What Can Go Wrong — and Why

Not every Kindle book has the "Give as a Gift" button, and this trips up a lot of people. Here's why:

  • Publisher licensing restrictions: Some publishers don't allow gifting for specific titles. This is set at the publisher or rights-holder level, not by Amazon.
  • Regional availability: Kindle book gifting is generally limited to recipients in the same country as the sender. If you're in the US and your friend is in the UK, you may not be able to gift directly — they'd need to purchase from their own regional store.
  • Pre-orders: Not all pre-order titles support gifting, though many do.
  • Kindle Unlimited titles: Books that are exclusively part of Kindle Unlimited (and free only through that subscription) typically cannot be gifted, since they aren't sold outright.

The Recipient Doesn't Have a Kindle? Not a Problem 📱

A physical Kindle device isn't required. The free Kindle app is available on:

  • iPhone and iPad (iOS)
  • Android phones and tablets
  • Mac and PC (via browser or desktop app)

As long as the recipient can install the Kindle app and has or creates a free Amazon account, they can read any gifted book. This makes Kindle gifting practical even for people who don't own a Kindle reader.

Scheduling and Delivery Timing

One underused feature is scheduled delivery. When gifting, you can set the email to arrive on a specific date — handy for birthdays, holidays, or any occasion when timing matters. Amazon sends the gift email at roughly the time you specify, though minor delays can occur.

If you send immediately, delivery is essentially instant. The recipient just needs to check their email.

What Happens If the Recipient Already Owns the Book?

Amazon typically detects duplicate purchases and prompts the recipient at redemption, giving them the option to exchange the gift for an Amazon Gift Card balance instead. So a duplicate isn't a wasted purchase — it converts to credit automatically.

Gifting vs. Family Library Sharing: Key Differences

These two features are often confused but work very differently.

FeatureKindle GiftingAmazon Household / Family Library
Who it's forAnyone with an emailUp to 2 adults in same household
OwnershipRecipient owns the bookShared access, not separate ownership
Setup requiredNone (just email)Household linking required
Works across countriesGenerally noGenerally no
Ideal forFriends, family, occasionsPartners sharing a library

Gifting transfers full ownership to the recipient's account. Family Library sharing gives access but the book remains under the original purchaser's account.

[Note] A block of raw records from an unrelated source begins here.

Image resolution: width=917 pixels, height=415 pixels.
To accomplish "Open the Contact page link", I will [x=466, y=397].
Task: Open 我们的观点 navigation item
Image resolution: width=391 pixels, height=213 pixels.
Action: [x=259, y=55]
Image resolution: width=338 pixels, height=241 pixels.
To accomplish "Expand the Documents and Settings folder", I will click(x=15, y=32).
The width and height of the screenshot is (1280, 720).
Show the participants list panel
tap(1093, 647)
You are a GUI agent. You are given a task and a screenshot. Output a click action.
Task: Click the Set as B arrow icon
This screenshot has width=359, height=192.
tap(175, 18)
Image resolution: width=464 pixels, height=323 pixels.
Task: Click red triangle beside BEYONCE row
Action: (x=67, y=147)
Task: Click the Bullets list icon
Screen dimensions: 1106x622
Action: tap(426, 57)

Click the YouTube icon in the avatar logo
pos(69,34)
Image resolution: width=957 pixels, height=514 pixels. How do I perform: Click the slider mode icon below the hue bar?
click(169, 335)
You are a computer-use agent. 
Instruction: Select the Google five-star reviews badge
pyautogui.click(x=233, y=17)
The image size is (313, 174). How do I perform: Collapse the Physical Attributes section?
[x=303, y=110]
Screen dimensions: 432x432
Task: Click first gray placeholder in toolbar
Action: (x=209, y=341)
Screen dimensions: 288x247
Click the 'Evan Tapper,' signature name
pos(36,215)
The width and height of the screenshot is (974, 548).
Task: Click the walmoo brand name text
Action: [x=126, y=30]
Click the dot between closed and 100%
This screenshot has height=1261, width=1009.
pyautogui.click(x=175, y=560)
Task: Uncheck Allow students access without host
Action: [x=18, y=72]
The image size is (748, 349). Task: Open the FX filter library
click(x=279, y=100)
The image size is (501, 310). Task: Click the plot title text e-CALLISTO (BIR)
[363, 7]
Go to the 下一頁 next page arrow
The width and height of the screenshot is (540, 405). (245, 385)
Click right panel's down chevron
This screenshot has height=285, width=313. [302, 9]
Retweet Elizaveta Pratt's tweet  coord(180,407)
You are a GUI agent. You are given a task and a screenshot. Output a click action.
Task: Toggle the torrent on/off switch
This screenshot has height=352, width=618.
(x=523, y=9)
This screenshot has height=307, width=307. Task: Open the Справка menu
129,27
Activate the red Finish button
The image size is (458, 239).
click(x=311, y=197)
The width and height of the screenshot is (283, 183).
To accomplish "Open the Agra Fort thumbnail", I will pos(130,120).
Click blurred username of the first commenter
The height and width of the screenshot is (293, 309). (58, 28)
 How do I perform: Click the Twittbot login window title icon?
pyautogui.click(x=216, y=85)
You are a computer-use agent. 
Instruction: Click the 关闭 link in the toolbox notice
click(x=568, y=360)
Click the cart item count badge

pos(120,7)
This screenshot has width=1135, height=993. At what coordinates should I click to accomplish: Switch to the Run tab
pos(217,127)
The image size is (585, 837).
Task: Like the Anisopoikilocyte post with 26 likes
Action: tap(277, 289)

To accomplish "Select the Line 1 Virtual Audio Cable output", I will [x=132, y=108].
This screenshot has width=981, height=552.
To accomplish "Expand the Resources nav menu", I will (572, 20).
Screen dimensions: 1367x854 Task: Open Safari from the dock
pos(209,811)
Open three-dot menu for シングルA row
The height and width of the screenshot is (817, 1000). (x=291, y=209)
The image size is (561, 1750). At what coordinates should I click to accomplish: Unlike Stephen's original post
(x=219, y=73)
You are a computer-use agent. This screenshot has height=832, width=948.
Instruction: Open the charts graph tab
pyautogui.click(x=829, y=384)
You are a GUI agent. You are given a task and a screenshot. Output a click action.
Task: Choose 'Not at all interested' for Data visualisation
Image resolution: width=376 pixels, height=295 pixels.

Variables That Affect the Experience 🎁

The gifting process is generally smooth, but the outcome depends on a few factors specific to your situation:

  • Where you and the recipient are located — regional restrictions are the most common source of frustration
  • Whether the specific title supports gifting — this varies by publisher and can't always be predicted in advance
  • Whether the recipient has or wants an Amazon account — redemption requires one
  • Which device or platform they'll use to read — affects whether they need to download an app first

Someone gifting to a tech-comfortable friend in the same country who already uses Kindle will have a completely different experience than someone trying to send a book internationally to a person new to Amazon entirely. The mechanics are the same, but the friction points are very different depending on where each of those variables lands for you.